Os profissionais em missão(Experiência dirigida por D. César e Philip Greenwood)

Como o povo brasileiro é privilegiado. Há liberdade de escolha e de prática de qualquer religião ou filosofia. As Boas Novas do amor de Deus, amplamente demonstradas na vida e no sacrifício do Senhor Jesus, são pregadas quase todo dia em milhares de templos e casas do Brasil. Ninguém é proibido de conhecer essa mensagem maravilhosa, ninguém é perseguido porque crê em Jesus ou porque possui uma Bíblia.

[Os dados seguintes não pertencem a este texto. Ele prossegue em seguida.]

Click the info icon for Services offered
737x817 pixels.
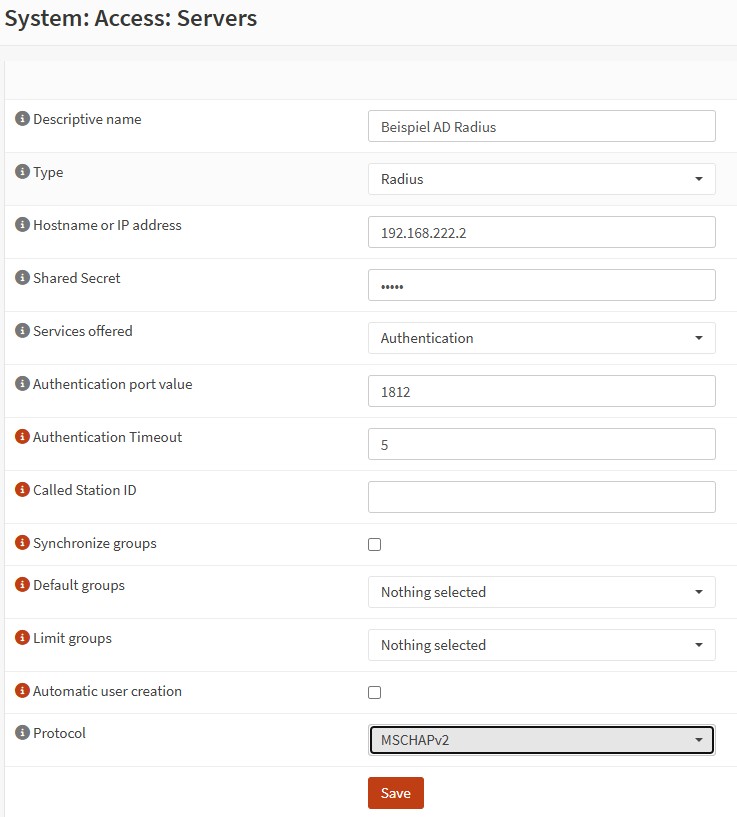click(x=22, y=330)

Por outro lado, nas regiões do mundo onde há pouca ou nenhuma oportunidade de conhecer o Evangelho (e tomar uma decisão informada sobre a identidade verdadeira de Jesus de Nazaré e as implicações dos seus ensinos) mora um pouco mais de 27% da humanidade ou cerca de 1,6 bilhões de pessoas. Por causa da sua situação de necessidade espiritual, essas regiões deveriam ser consideradas entre aquelas que mais precisam de testemunho cristão. Elas deveriam ser uma prioridade para a Igreja do Senhor Jesus Cristo, que deu o mandato de fazer discípulos de todos os povos do mundo (Mt 28.16-20).
Chegou a hora da igreja evangélica brasileira despertar para a importância do ministério dos profissionais em missão como um elemento chave para alcançar os povos dessas regiões. Mas por que esse ministério é “chave” e o que significa ser um profissional em missão?